=== INPUT ROWS ===

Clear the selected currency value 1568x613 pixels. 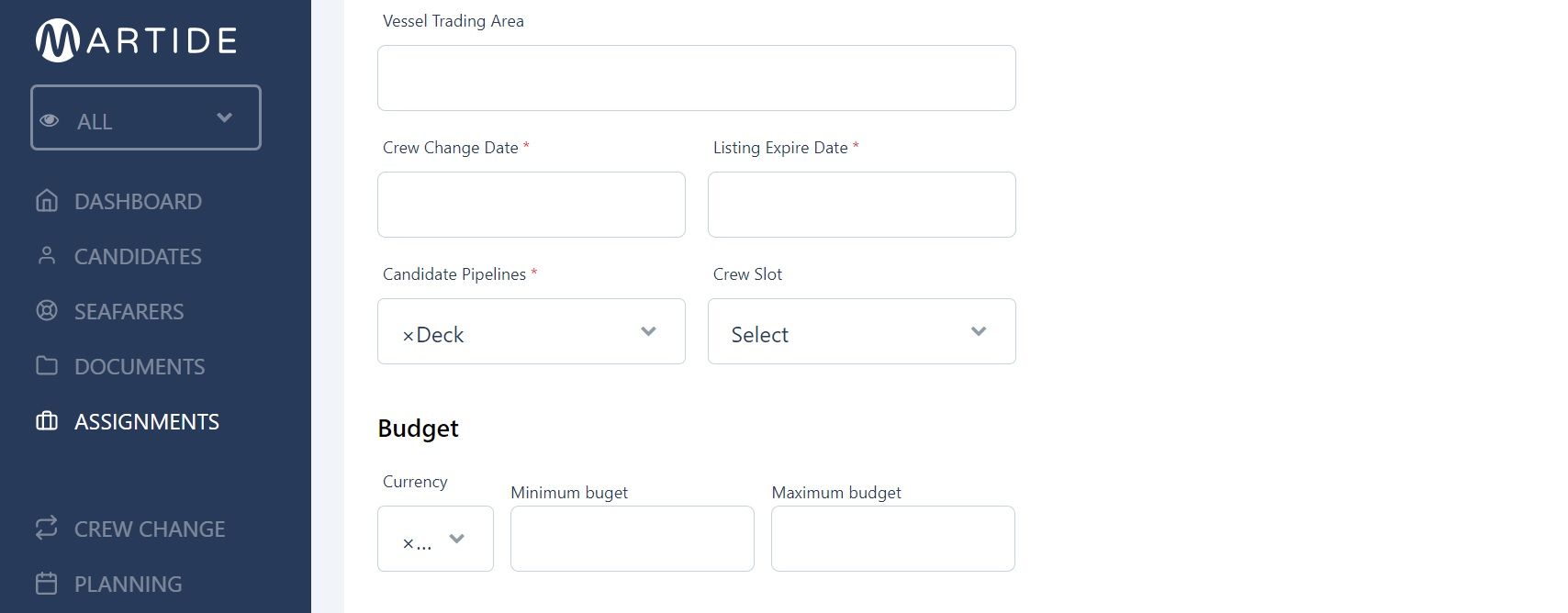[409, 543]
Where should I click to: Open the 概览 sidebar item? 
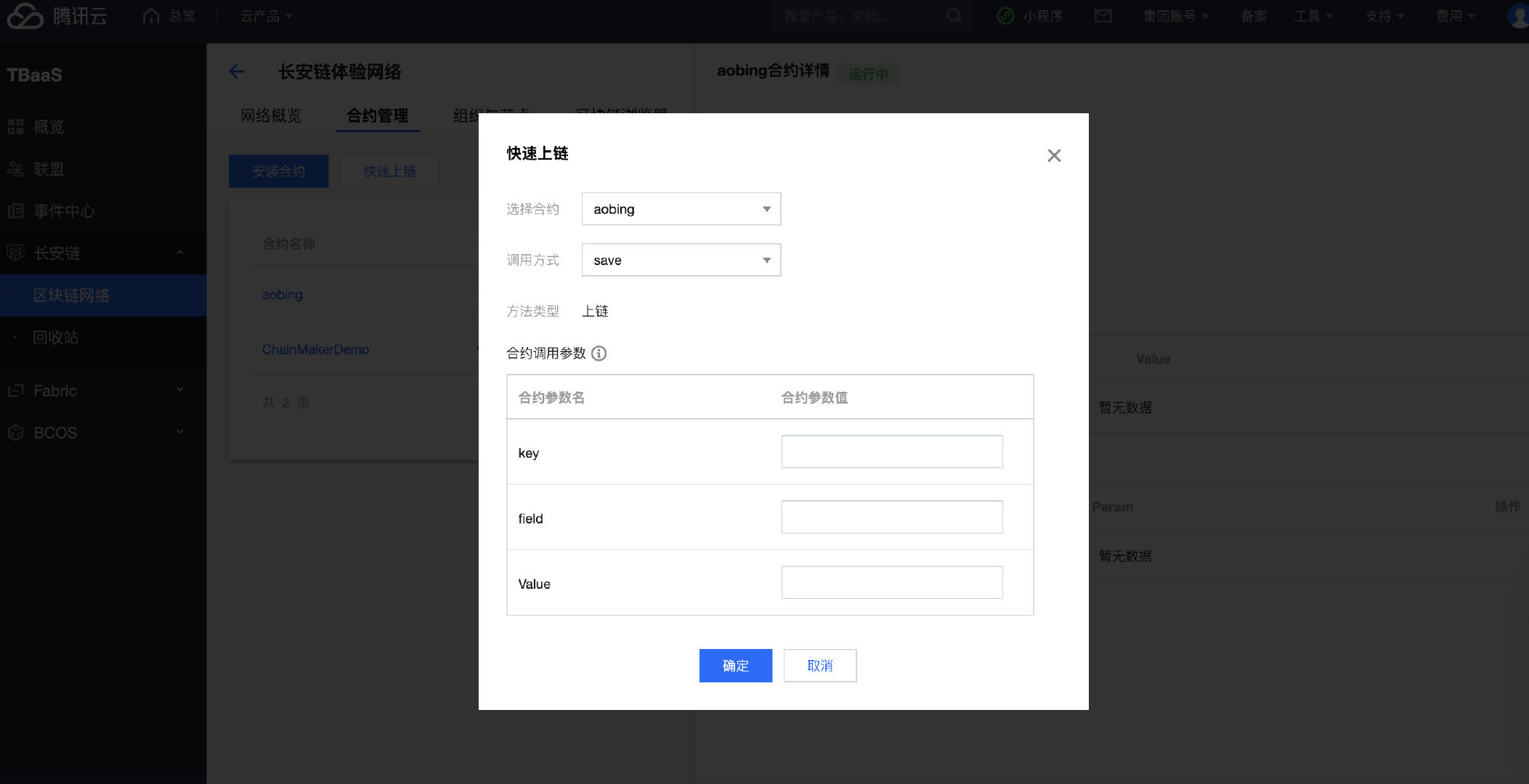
==
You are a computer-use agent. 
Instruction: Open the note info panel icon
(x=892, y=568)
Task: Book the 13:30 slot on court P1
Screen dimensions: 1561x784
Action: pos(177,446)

=== WORK TO COMPLETE ===
Rewrite every line of the records, in full, between the line containing "You are a computer-use agent." and the line containing "Action: pos(177,446)", inclusive, and offset each coordinate in the answers by adding 45. Give only those lines.

=== RESPONSE TO THIS EXERCISE ===
You are a computer-use agent. 
Instruction: Open the note info panel icon
(x=937, y=613)
Task: Book the 13:30 slot on court P1
Screen dimensions: 1561x784
Action: pos(222,491)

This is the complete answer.